How I handle Fake Splits
I validate every split before storing it.
Here’s how:
For a split on date D:
Get the trading day before (D-1) and after (D+1)
Fetch adjusted AND unadjusted closes for both days
Calculate the ratio for each day:
ratio_before = adjusted_close(D-1) / unadjusted_close(D-1)ratio_after = adjusted_close(D+1) / unadjusted_close(D+1)
If the ratios are identical → fake split
Why this works:
Real split: Unadjusted price changes, adjusted stays the same. The ratio changes.
Fake split: Both prices stay the same. The ratio stays the same.
If the ratio barely changes (less than 0.0000000001), I reject it.
Fake splits get logged to fake_splits.txt and never touch my adjustment files.
Zombie Tickers
As I wrote in the last article, tickers get reused. You can’t just adjust all past dates for a ticker—you need to know its entity boundaries.
An adjustment only applies if:
The adjustment’s entity dates match the data’s entity dates (both start and end)

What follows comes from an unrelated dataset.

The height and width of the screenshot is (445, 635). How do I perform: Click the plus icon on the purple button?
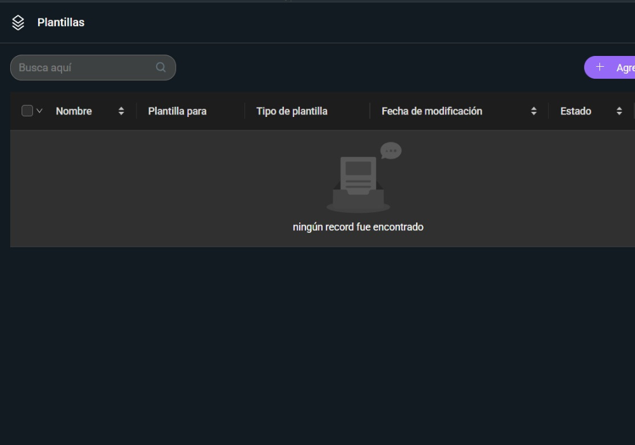599,67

The adjustment date falls within the entity’s active period
This means AAPL Entity 1’s 2003 split only affects AAPL Entity 1’s data. AAPL Entity 2’s 2020 split only affects AAPL Entity 2’s data.
No cross-contamination.
Conclusion
If you follow part 1 and part 2, you should now have a consistent database without survivorship bias and adjusted to corporate actions.
But there’s one more problem before you can start scanning and backtesting.
Late prints.
I’ll cover that in the next article.



This is exactly the kind of practical guidance you don't find elsewhere. The fake splits validation logic is clever, especially using the ratio test to catch bogus corporate actions. I've dealt with similar data quality nightmares and your approach to entity boundaries solves a problem most people don't even realize exists. The zombie ticker issue is something I wish I'd understood earlier in my backtesting journy. Really apreciate the code-level detail.